__What the task asks__: Write the next part of the passage about the "Finding Lane Lines" lesson in the Udacity Self-Driving Car Nanodegree program. Pick up after its final sentence.

Udacity Self-Driving Car Engineer Nanodegree program
The second lesson of the Udacity Self-Driving Car Nanodegree program is actually a lesson followed by a project. In “Finding Lane Lines”, my colleague Ryan Keenan and I teach students how to use computer vision to extract lane lines from a video of a car driving down the road.
Students are able to use this approach to find lane lines within the first week of the Nanodegree program! This isn’t the only way to find lane lines, and with modern machine learning algorithms it’s no longer the absolute best way to find lane lines. But it’s pretty effective, and it’s amazing how quickly you can get going with this approach.

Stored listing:
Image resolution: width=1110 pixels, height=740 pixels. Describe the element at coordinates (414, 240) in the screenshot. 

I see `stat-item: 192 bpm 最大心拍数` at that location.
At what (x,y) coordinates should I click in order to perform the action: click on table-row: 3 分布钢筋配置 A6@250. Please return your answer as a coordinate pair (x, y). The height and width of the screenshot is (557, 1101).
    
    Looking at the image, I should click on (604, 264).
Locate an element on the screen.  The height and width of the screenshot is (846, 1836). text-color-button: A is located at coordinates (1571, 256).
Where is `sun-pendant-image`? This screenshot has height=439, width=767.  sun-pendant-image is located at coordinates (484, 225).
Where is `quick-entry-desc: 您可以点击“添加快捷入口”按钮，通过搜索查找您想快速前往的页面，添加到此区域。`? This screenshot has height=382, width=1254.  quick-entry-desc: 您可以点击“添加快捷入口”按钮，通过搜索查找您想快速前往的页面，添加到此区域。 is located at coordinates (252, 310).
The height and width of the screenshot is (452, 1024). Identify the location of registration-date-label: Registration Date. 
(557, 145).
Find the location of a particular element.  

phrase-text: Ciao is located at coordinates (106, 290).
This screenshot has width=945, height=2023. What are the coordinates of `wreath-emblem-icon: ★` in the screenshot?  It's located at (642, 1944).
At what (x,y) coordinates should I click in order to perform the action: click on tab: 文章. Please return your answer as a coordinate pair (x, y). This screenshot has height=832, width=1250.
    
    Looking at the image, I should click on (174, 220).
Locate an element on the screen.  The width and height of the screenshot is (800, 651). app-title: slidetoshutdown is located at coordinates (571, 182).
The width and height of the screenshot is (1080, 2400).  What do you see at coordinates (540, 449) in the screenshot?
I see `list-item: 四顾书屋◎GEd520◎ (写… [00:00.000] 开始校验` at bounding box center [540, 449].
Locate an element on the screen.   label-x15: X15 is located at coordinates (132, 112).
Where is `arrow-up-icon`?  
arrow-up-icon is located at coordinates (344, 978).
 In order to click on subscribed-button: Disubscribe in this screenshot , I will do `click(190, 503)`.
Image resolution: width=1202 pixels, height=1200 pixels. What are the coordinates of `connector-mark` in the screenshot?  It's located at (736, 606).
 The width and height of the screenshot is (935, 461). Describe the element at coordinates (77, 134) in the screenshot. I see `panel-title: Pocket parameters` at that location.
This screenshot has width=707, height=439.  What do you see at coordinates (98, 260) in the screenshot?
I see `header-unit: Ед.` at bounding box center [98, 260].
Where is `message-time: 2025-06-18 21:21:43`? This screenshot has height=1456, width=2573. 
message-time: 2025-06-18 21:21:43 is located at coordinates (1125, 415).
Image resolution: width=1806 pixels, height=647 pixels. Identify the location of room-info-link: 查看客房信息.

__Exercise result__:
Here’s a photo of Interstate 280, taken from Carla, Udacity’s own self-driving car:
The first thing we’re going to do is convert the image to grayscale, which will make it easier to work with, since we’ll only have one color channel:
Next, we’ll perform “Canny edge detection” to identify edges in the image. An edge is place where the color or intensity of the image changes sharply:
Now that we have the edges of the image identified, we can use a technique called a “Hough transform” to find lines in the image that might be the lane lines we are looking for:
All of these tools have various parameters we can tune: how sharp should the edges be, how long should the lines be, what should the slope of the line be. If we tune the parameters just right, we can get a lock on our lane lines:
Apply these lane lines to the original image, and you get something like this “Finding Lane Lines” project, submitted by our student Jeremy Shannon:
Pretty awesome for the first week!